Panik Atak; bireyde birden kendini gösteren, belirli bir duruma bağlı olmayan, kişinin fizikî bir grup yansılarla kendini gösterebilen büyük korku atağı olarak tanımlanır.
Korku olarak tanımlanması bizi birtakım niyet yanlışlarına götürebilir. Bu yüzden panik atağı tanımlarken tasa sözünü kullanmak ehemmiyet taşır. Bu açıklamayı daha detaylı hale getirecek olursak, öncelikle dert ve endişe ortasındaki farkı tanımlamamız gerekir.

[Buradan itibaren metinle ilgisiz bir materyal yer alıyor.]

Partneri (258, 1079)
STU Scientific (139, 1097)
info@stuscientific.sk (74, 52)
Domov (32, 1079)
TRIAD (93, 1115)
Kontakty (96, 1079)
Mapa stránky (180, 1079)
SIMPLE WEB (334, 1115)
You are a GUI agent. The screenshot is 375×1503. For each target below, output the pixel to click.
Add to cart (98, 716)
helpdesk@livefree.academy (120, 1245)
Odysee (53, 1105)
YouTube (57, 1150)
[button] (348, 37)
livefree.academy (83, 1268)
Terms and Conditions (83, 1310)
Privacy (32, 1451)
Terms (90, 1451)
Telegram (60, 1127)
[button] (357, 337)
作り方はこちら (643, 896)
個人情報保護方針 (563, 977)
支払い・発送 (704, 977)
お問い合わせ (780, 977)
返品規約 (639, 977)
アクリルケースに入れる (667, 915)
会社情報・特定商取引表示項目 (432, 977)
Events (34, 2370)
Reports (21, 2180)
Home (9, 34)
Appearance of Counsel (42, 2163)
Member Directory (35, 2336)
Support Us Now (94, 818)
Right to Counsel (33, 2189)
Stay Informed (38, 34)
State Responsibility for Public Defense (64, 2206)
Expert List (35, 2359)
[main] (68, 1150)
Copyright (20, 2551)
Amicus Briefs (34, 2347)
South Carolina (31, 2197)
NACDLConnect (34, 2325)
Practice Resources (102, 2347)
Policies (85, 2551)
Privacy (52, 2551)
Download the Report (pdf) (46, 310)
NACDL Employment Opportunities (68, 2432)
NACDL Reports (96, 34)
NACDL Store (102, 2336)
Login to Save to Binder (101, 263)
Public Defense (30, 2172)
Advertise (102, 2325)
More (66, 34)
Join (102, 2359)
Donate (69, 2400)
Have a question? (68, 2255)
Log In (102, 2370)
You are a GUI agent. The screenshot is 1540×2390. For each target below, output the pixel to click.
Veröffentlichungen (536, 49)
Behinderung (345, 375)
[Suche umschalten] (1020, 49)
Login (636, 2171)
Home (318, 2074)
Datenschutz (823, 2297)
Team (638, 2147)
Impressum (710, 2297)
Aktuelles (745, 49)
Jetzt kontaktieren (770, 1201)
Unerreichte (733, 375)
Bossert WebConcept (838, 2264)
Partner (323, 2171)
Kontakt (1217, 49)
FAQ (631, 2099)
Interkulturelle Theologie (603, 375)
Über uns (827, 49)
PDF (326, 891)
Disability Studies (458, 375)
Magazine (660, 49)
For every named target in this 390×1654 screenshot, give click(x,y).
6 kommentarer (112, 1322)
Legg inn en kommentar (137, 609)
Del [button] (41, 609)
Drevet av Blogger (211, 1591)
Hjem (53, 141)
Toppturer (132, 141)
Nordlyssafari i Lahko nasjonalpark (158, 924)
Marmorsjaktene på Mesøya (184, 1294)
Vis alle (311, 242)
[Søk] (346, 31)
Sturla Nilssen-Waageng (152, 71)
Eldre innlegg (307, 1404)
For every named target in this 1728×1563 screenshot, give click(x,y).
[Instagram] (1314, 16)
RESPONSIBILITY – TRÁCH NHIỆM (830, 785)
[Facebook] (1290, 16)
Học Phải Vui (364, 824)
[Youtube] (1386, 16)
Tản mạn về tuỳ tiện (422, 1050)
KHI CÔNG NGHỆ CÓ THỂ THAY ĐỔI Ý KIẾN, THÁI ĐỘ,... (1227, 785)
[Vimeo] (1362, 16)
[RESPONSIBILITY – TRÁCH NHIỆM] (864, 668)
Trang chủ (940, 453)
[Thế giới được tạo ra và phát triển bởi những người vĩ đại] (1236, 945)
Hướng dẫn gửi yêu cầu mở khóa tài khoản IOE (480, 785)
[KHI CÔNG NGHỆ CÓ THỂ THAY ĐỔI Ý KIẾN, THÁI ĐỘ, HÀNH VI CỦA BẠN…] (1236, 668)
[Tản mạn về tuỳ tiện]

Frank H. Burnham endişeyi şöyle tanımlamış; Endişe, bir belirsizlik karşısında tehdit algısı ile tetiklenen, rahatsız edici ve olumsuz bir histir. Endişe, algılanan bir tehdit sonucunda, uyarıcı bir reaksiyon olarak ortaya çıkan yaşamsal bir sistemdir ve görünüşte kozmik bir histir. Herkes şuurlu yahut bilinçsiz bir biçimde çeşitli endişelere kapılabilir. Tehlike ile karşılaşan bir kişi korkar ve bu kaygı sonucunda kaçmak için bir reaksiyon oluşturur. Endişe, şahısta rastgele bir duygusal durum yahut anlık bir dış tehdit oluşmadan meydana geldiği takdirde, anksiyete (kaygı) olarak ayırt edilmelidir.
Panik atak sırasında anlık bir durum ya da dış tehdit olmayabilir. Bu durum şahısta ağır bir huzursuzluk yaratır ve ömrünün başka alanlarına bir sarmaşık üzere dağılır. Bir müddet sonra yaşanan bu tasa, kişinin tüm hayatını tesirler hale gelebilir. Uçağa binmekten, metroyu kullanmaktan, üst katlara çıkmaktan, insanların ortasında dolaşmaktan vb. sonrasında ortamlardan uzaklaşmaya başlar. Panik atak yaşayan bireyler o kadar ağır ve gerilimli durumlar yaşarlar ki bir mühlet sonra bu gerilimle karşılaşmamak için dışarı çıkmak bile istemeyebilirler.